■ **RAW DATA**

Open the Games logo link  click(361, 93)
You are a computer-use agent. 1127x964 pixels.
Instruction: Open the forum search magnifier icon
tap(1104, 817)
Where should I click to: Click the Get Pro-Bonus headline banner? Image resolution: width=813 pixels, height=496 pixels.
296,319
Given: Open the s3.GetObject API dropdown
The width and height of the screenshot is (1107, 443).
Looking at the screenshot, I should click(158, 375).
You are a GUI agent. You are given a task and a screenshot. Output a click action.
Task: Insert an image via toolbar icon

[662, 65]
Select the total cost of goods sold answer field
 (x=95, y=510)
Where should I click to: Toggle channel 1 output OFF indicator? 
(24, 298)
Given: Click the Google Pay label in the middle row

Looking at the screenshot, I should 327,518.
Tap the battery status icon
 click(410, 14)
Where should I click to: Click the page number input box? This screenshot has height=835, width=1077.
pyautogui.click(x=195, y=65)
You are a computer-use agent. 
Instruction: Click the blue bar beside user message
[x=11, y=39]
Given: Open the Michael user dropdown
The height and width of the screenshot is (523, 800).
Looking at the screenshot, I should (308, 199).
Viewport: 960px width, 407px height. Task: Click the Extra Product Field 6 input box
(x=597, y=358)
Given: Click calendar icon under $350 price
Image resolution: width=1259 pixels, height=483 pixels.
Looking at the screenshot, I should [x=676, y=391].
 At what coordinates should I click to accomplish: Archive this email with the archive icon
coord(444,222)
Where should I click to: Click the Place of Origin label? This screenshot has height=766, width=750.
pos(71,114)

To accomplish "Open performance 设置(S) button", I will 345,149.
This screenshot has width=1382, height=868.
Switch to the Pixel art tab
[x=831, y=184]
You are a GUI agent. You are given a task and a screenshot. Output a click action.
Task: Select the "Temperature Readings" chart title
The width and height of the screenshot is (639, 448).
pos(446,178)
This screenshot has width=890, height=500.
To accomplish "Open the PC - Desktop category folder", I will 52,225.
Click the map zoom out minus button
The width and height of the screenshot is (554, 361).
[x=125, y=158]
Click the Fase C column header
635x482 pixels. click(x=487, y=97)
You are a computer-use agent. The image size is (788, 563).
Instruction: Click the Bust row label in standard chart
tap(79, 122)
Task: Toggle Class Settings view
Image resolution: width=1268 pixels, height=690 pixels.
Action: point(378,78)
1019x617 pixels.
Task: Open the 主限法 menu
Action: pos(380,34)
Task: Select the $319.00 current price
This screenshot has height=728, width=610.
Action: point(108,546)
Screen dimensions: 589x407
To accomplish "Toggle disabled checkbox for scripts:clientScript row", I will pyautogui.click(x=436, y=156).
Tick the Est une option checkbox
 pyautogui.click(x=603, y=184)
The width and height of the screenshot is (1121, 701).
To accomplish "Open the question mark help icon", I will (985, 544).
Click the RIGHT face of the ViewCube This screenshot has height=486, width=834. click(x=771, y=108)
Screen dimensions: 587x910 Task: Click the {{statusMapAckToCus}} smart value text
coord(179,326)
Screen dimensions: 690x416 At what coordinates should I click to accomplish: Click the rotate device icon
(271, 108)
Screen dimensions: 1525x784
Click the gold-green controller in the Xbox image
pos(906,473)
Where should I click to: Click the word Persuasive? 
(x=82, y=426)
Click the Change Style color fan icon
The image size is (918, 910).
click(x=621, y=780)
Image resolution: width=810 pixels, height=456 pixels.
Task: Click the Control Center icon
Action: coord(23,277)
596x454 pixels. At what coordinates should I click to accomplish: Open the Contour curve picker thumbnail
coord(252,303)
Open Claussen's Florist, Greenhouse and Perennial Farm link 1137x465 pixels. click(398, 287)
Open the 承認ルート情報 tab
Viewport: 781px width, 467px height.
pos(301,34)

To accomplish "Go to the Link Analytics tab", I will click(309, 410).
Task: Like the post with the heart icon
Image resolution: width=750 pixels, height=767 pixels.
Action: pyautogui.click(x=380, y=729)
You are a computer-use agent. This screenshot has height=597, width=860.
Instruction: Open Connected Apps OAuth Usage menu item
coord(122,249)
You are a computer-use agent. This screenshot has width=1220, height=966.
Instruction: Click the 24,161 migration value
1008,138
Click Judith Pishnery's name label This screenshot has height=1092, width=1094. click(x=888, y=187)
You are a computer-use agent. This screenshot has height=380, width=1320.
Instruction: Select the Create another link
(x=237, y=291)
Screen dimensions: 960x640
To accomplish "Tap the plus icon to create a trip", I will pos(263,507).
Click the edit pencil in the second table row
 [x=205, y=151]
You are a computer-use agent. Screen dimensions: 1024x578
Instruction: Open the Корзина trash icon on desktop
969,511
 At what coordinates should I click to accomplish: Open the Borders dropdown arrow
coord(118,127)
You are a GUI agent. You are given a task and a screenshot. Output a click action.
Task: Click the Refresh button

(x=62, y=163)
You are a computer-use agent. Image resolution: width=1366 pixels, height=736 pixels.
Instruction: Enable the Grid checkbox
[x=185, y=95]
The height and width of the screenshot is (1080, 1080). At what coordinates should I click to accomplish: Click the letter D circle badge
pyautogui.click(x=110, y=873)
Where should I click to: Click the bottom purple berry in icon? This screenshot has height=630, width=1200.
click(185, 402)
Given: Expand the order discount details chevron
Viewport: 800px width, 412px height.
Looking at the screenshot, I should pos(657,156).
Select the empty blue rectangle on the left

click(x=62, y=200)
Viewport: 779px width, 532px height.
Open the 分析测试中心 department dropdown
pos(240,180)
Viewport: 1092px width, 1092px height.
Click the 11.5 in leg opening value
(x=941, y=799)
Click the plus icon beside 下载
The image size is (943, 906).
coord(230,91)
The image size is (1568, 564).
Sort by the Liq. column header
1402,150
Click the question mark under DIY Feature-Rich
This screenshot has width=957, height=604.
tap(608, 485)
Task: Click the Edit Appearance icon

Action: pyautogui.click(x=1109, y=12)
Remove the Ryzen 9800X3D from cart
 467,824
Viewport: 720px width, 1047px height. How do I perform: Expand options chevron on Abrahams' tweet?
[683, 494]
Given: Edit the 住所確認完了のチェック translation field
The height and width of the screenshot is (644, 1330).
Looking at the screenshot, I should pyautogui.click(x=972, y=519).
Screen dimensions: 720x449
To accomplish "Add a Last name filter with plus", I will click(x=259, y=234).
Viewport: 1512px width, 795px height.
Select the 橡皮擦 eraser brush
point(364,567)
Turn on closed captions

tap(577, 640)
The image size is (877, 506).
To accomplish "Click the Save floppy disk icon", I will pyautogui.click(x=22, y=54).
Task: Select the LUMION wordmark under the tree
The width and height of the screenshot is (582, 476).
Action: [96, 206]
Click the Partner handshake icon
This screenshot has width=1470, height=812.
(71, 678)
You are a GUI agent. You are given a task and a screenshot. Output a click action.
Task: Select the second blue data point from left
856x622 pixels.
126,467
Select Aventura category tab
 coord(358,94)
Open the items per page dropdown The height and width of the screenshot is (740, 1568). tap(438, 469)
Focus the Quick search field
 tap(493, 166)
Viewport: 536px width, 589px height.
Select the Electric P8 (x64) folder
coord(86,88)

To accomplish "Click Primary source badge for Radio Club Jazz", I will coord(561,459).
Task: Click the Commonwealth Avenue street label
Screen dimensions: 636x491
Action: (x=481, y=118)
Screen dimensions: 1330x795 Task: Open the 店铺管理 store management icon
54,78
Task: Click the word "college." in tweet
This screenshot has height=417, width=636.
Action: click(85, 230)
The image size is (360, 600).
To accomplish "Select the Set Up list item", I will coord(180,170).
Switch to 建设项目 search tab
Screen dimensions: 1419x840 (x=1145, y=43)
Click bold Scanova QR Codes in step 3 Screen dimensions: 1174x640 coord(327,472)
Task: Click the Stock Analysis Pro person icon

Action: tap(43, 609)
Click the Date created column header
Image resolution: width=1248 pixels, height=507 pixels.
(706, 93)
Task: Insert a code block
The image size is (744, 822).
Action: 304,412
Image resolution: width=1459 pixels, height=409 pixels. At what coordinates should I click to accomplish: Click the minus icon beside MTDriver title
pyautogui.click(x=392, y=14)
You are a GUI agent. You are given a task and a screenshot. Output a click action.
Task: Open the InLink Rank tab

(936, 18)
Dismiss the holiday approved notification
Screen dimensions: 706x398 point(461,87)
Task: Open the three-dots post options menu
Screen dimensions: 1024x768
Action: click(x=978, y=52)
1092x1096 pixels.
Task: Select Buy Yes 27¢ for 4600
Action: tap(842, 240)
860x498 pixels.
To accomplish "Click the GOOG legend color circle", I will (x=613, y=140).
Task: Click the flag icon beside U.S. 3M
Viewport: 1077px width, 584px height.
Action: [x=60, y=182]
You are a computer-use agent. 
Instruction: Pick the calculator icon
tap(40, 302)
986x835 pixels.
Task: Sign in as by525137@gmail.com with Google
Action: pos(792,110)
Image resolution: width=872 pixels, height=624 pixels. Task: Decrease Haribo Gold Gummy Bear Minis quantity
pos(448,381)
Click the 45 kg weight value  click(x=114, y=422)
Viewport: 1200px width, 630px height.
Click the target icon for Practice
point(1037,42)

■ **WORK TO BE COMPLETED**
Lines holding the word "name" are the answer; copy every one from the records above.

■ **EXERCISE SOLUTION**
Click Judith Pishnery's name label This screenshot has height=1092, width=1094. click(x=888, y=187)
To accomplish "Add a Last name filter with plus", I will click(x=259, y=234).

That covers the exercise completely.